## SHORT TASK
Can you render every line of the listing below as a Markdown table with two columns, "Row" for the row number and "Listing line" for the line, leaving out the blank lines?

## ENTRIES SUPPLIED

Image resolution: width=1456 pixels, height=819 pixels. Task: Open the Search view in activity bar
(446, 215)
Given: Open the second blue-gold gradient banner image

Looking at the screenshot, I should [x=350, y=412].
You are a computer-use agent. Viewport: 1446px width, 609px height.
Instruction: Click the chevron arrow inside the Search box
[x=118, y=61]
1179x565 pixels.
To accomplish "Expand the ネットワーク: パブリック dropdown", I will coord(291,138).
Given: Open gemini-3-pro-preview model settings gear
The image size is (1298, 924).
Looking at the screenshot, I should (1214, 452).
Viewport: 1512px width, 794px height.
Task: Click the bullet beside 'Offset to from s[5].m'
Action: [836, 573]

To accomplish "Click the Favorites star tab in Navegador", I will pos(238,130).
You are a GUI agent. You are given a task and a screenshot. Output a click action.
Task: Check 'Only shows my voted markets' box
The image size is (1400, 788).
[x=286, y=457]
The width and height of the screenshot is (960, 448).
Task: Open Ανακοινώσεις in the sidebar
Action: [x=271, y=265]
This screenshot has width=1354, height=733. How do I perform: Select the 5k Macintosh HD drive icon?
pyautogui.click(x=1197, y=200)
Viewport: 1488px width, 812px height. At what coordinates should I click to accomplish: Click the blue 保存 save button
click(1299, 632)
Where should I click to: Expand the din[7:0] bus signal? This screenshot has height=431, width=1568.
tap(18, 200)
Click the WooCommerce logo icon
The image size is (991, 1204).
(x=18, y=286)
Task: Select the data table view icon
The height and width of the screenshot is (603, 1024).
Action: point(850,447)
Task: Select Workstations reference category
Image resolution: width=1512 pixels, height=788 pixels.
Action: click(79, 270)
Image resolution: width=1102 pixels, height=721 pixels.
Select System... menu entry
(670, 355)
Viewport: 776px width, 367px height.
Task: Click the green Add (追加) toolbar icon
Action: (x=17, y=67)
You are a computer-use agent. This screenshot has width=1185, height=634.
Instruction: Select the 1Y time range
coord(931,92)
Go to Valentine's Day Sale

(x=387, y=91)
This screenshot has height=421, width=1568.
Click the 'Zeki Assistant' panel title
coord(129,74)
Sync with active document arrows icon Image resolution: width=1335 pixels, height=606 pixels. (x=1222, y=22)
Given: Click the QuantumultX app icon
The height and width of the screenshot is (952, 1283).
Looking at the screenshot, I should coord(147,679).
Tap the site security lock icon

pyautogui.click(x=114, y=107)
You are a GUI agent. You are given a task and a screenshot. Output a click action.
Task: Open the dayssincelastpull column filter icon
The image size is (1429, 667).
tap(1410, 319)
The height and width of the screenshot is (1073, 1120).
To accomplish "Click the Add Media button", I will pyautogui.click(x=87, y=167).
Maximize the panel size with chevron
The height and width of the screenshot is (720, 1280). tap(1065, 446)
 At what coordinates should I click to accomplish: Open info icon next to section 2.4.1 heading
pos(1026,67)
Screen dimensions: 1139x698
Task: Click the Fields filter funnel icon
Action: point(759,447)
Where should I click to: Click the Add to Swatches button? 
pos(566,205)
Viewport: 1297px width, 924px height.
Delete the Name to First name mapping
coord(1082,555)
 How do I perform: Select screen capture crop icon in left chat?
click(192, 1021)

## WRITTEN RESPONSE
| Row | Listing line |
|---|---|
| 1 | Image resolution: width=1456 pixels, height=819 pixels. Task: Open the Search view in activity bar |
| 2 | (446, 215) |
| 3 | Given: Open the second blue-gold gradient banner image |
| 4 | Looking at the screenshot, I should [x=350, y=412]. |
| 5 | You are a computer-use agent. Viewport: 1446px width, 609px height. |
| 6 | Instruction: Click the chevron arrow inside the Search box |
| 7 | [x=118, y=61] |
| 8 | 1179x565 pixels. |
| 9 | To accomplish "Expand the ネットワーク: パブリック dropdown", I will coord(291,138). |
| 10 | Given: Open gemini-3-pro-preview model settings gear |
| 11 | The image size is (1298, 924). |
| 12 | Looking at the screenshot, I should (1214, 452). |
| 13 | Viewport: 1512px width, 794px height. |
| 14 | Task: Click the bullet beside 'Offset to from s[5].m' |
| 15 | Action: [836, 573] |
| 16 | To accomplish "Click the Favorites star tab in Navegador", I will pos(238,130). |
| 17 | You are a GUI agent. You are given a task and a screenshot. Output a click action. |
| 18 | Task: Check 'Only shows my voted markets' box |
| 19 | The image size is (1400, 788). |
| 20 | [x=286, y=457] |
| 21 | The width and height of the screenshot is (960, 448). |
| 22 | Task: Open Ανακοινώσεις in the sidebar |
| 23 | Action: [x=271, y=265] |
| 24 | This screenshot has width=1354, height=733. How do I perform: Select the 5k Macintosh HD drive icon? |
| 25 | pyautogui.click(x=1197, y=200) |
| 26 | Viewport: 1488px width, 812px height. At what coordinates should I click to accomplish: Click the blue 保存 save button |
| 27 | click(1299, 632) |
| 28 | Where should I click to: Expand the din[7:0] bus signal? This screenshot has height=431, width=1568. |
| 29 | tap(18, 200) |
| 30 | Click the WooCommerce logo icon |
| 31 | The image size is (991, 1204). |
| 32 | (x=18, y=286) |
| 33 | Task: Select the data table view icon |
| 34 | The height and width of the screenshot is (603, 1024). |
| 35 | Action: point(850,447) |
| 36 | Task: Select Workstations reference category |
| 37 | Image resolution: width=1512 pixels, height=788 pixels. |
| 38 | Action: click(79, 270) |
| 39 | Image resolution: width=1102 pixels, height=721 pixels. |
| 40 | Select System... menu entry |
| 41 | (670, 355) |
| 42 | Viewport: 776px width, 367px height. |
| 43 | Task: Click the green Add (追加) toolbar icon |
| 44 | Action: (x=17, y=67) |
| 45 | You are a computer-use agent. This screenshot has width=1185, height=634. |
| 46 | Instruction: Select the 1Y time range |
| 47 | coord(931,92) |
| 48 | Go to Valentine's Day Sale |
| 49 | (x=387, y=91) |
| 50 | This screenshot has height=421, width=1568. |
| 51 | Click the 'Zeki Assistant' panel title |
| 52 | coord(129,74) |
| 53 | Sync with active document arrows icon Image resolution: width=1335 pixels, height=606 pixels. (x=1222, y=22) |
| 54 | Given: Click the QuantumultX app icon |
| 55 | The height and width of the screenshot is (952, 1283). |
| 56 | Looking at the screenshot, I should coord(147,679). |
| 57 | Tap the site security lock icon |
| 58 | pyautogui.click(x=114, y=107) |
| 59 | You are a GUI agent. You are given a task and a screenshot. Output a click action. |
| 60 | Task: Open the dayssincelastpull column filter icon |
| 61 | The image size is (1429, 667). |
| 62 | tap(1410, 319) |
| 63 | The height and width of the screenshot is (1073, 1120). |
| 64 | To accomplish "Click the Add Media button", I will pyautogui.click(x=87, y=167). |
| 65 | Maximize the panel size with chevron |
| 66 | The height and width of the screenshot is (720, 1280). tap(1065, 446) |
| 67 |  At what coordinates should I click to accomplish: Open info icon next to section 2.4.1 heading |
| 68 | pos(1026,67) |
| 69 | Screen dimensions: 1139x698 |
| 70 | Task: Click the Fields filter funnel icon |
| 71 | Action: point(759,447) |
| 72 | Where should I click to: Click the Add to Swatches button?  |
| 73 | pos(566,205) |
| 74 | Viewport: 1297px width, 924px height. |
| 75 | Delete the Name to First name mapping |
| 76 | coord(1082,555) |
| 77 |  How do I perform: Select screen capture crop icon in left chat? |
| 78 | click(192, 1021) |